Santa Barbara per il suo variegato apparato iconografico è una delle cripte bizantine più importanti in Italia e la sua ubicazione le rende un fascino ancora maggiore. Difatti si trova in una parete rocciosa che da’ sulla Gravina e il suo ingresso è ornato da colonne con capitelli. La Madonna della Virtù e San Nicola dei Greci è un elaborato complesso rupestre e si sviluppa su più livelli, comprendendo strutture di diversa epoca e differenti riti, oggi sede di mostre di arte contemporanea. Mentre, il Sasso Caveoso ospita Santa Lucia alle Malve, sede della comunità monastica benedettina fino al 1283. I suoi affreschi sono delle vere e proprie opere d’arte e alcuni di essi, dopo degli attenti lavori di restauro, sono tornati al loro antico splendore. Degna di nota tra le sue chiese epigee è la Cattedrale risalente al XIII secolo che, con il suo stile romanico-pugliese, cattura lo sguardo di ogni passante. La Chiesa di Mater Domini è ubicata in uno dei punti più centrali della città e presenta una graziosa facciata.

 

Matera grazie alle sue chiese, cripte, palazzi e stradine è un museo a cielo aperto; in più la città offre agli amanti dell’arte una proposta variegata grazie al Museo Archeologico Nazionale Domenico Ridola, al Museo Nazionale d’Arte Medievale e Moderna della Basilicata, il Museo della scultura contemporanea MUSMA e a Casa Ortega, dimora di José Ortega in questa città.
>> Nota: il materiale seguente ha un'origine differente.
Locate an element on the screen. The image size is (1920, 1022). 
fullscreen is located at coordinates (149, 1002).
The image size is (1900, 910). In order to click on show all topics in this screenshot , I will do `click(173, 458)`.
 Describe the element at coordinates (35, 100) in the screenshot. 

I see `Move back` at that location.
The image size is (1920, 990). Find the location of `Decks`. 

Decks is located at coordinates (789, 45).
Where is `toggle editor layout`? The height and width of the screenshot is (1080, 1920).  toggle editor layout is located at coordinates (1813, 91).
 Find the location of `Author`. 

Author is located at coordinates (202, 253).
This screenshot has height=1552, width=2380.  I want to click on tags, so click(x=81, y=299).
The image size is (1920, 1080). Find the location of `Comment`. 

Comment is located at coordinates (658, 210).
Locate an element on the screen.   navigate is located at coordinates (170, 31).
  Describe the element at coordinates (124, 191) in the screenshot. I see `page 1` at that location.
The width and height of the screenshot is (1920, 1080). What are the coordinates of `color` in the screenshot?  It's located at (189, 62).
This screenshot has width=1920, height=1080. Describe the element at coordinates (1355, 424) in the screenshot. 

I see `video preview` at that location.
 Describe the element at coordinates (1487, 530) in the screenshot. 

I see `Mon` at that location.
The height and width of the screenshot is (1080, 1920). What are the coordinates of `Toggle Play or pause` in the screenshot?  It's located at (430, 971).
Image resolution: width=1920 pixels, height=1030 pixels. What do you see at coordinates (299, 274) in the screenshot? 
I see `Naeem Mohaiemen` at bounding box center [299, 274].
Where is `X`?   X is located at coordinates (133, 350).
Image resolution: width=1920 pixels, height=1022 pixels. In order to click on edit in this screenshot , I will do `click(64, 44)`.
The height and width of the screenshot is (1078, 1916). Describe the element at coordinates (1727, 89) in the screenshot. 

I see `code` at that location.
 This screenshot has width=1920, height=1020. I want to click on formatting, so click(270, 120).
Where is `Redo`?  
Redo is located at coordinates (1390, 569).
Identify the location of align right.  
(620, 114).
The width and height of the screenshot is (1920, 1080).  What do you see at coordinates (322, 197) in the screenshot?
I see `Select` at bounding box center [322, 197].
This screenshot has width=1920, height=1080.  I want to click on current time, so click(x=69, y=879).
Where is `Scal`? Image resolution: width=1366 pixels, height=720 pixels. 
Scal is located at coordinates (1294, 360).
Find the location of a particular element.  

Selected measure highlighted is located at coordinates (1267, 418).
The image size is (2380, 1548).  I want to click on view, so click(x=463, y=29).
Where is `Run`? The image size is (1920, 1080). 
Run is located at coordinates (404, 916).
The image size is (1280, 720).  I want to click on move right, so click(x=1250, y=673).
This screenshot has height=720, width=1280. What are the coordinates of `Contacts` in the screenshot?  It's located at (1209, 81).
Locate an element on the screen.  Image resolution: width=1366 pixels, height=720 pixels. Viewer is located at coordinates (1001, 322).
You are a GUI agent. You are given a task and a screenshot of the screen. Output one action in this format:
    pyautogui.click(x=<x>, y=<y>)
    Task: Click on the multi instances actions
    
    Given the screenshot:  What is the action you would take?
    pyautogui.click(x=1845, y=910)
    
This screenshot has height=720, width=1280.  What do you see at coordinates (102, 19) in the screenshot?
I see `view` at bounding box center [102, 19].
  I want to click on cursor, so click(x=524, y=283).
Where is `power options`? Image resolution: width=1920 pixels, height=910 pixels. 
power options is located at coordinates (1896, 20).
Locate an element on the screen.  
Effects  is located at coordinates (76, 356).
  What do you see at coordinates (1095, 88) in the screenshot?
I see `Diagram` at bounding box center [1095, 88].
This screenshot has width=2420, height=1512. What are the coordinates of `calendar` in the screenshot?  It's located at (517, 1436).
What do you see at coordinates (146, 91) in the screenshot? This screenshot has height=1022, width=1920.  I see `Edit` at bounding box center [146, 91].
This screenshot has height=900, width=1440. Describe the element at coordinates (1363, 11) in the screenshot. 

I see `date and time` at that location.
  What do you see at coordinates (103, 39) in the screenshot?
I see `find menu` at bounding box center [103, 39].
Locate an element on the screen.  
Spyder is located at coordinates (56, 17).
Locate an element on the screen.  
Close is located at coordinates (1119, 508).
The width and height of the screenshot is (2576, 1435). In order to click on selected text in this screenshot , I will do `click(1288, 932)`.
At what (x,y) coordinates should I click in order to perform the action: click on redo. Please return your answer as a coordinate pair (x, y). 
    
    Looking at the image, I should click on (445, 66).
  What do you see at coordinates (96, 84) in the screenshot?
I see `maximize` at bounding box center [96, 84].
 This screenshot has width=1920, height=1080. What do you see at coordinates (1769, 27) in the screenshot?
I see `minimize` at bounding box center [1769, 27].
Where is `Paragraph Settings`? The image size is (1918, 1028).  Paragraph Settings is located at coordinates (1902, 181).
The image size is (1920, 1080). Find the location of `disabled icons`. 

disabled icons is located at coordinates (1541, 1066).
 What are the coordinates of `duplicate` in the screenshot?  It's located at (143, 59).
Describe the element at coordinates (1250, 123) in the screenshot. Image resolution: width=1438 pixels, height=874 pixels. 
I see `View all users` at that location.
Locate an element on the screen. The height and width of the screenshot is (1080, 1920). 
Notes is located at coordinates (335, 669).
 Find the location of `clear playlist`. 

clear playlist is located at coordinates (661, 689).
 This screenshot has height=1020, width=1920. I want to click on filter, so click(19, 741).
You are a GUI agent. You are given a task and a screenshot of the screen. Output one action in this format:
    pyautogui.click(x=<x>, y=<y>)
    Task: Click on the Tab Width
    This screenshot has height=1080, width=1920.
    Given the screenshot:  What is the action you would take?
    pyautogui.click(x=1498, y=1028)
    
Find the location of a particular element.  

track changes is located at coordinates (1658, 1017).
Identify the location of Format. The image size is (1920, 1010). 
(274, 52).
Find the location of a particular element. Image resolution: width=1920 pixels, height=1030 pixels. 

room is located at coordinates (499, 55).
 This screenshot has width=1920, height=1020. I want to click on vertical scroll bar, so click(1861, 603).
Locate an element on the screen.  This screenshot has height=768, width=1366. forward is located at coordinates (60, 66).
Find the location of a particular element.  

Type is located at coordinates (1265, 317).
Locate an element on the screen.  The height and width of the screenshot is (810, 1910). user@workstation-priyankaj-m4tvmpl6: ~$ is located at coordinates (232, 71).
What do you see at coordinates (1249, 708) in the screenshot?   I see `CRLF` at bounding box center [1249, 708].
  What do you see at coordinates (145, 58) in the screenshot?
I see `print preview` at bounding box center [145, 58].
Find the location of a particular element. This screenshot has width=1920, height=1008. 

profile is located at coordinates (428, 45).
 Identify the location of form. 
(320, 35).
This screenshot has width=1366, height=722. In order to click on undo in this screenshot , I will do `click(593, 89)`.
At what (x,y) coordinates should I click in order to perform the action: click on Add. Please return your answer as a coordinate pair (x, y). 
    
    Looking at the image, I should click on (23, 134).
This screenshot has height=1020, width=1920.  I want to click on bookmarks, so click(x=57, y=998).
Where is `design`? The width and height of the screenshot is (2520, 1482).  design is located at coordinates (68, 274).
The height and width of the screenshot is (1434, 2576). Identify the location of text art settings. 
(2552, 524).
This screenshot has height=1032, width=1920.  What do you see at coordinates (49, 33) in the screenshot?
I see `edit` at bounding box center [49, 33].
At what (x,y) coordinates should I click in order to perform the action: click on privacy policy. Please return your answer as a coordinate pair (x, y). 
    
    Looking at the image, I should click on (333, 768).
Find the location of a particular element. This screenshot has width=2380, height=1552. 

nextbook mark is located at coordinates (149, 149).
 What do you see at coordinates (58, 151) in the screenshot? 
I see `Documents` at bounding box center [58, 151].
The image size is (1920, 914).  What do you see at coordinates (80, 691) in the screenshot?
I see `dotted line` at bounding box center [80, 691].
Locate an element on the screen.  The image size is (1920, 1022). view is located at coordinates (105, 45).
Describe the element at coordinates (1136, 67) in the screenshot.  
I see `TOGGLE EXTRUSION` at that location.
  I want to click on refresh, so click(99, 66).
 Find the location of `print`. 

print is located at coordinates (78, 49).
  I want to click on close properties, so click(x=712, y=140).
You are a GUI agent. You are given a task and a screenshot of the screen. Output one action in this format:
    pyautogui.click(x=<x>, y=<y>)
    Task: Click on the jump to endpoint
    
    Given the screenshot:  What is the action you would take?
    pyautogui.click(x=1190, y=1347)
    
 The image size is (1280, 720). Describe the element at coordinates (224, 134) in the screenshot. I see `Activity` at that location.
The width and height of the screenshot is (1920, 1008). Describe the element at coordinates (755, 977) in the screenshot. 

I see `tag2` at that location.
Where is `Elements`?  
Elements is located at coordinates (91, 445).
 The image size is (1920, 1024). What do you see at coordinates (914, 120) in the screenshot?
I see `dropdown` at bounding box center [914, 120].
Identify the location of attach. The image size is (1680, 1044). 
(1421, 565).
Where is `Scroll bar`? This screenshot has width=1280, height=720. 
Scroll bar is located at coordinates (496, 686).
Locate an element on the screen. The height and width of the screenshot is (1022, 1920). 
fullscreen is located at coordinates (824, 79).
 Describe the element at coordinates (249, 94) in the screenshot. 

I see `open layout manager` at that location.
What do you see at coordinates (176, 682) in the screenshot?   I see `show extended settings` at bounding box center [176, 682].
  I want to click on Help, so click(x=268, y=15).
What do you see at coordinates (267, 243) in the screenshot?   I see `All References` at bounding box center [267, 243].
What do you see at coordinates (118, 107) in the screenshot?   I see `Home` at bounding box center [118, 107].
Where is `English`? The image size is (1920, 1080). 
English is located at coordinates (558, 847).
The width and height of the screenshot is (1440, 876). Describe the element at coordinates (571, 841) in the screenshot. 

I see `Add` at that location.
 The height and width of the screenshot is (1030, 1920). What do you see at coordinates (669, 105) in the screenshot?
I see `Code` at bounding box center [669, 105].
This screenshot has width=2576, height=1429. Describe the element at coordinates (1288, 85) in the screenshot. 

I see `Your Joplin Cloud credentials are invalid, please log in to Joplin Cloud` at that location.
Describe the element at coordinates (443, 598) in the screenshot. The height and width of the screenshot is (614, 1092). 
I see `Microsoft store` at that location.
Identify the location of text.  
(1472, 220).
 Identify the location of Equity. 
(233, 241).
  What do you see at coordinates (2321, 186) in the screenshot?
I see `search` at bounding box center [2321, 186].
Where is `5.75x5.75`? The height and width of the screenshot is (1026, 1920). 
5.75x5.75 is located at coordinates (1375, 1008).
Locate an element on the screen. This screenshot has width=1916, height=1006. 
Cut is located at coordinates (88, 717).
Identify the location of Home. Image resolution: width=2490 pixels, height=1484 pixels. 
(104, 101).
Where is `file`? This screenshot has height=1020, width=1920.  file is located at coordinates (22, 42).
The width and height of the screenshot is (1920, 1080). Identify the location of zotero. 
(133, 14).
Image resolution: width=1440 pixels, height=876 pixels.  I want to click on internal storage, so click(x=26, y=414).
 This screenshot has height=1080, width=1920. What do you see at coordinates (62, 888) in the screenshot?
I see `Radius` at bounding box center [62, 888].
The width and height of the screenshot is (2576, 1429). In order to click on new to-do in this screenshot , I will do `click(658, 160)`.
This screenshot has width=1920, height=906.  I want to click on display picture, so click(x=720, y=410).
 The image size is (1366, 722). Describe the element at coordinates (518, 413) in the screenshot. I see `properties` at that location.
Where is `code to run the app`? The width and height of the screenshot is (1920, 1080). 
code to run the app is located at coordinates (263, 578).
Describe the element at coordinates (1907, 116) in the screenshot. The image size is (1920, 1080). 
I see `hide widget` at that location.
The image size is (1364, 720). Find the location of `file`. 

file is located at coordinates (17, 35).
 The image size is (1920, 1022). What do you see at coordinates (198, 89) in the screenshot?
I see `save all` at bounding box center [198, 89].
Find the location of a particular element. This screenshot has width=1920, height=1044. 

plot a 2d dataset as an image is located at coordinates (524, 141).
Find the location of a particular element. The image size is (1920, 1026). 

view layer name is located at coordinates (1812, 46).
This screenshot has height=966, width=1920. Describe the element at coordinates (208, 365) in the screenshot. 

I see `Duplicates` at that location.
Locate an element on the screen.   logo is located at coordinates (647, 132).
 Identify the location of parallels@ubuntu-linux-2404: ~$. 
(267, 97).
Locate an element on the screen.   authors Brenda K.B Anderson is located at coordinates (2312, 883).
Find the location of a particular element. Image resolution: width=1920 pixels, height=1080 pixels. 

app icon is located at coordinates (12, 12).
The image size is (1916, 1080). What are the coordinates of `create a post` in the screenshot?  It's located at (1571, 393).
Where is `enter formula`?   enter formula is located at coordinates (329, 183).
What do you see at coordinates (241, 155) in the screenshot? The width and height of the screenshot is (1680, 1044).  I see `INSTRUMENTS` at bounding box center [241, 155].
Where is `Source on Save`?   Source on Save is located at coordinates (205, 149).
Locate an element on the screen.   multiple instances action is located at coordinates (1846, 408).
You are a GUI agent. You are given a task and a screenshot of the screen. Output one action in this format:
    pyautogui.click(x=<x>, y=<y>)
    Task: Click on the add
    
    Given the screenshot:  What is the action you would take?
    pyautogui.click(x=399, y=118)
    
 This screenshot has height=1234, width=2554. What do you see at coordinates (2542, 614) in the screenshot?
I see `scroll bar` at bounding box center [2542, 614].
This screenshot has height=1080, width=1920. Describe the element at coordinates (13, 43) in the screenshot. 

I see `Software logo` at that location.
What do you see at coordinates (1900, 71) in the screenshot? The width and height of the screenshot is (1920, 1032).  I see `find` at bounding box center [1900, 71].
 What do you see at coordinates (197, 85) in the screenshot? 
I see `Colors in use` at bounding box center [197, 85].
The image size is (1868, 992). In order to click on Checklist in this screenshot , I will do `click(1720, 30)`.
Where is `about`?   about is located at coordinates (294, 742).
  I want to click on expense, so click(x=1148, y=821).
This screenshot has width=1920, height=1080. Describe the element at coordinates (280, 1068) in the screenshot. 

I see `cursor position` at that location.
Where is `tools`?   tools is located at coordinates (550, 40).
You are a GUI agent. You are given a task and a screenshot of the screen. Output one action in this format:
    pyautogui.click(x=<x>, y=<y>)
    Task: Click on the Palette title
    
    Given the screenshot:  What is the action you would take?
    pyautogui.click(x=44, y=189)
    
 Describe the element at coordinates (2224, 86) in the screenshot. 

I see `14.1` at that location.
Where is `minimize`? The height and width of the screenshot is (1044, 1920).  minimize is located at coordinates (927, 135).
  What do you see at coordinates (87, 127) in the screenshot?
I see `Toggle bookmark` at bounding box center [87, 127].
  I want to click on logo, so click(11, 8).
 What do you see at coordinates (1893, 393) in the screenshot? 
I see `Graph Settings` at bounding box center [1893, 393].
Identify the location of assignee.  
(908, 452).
Inoltre per coloro che intendono conoscere in profondità la cultura locale il FAI protegge Casa Noha, dove è possibile percorrere un viaggio virtuale di Matera, dalla preistoria ad oggi. Casa Cava inoltre ospita un centro culturale in cui la storia della città è narrata mediante molteplici attività e differenti linguaggi. Per ultimo si segnala il MOOM-Matera Olive Oil Museum un complesso di ambienti ipogei, all’interno del quale è presente un antico frantoio.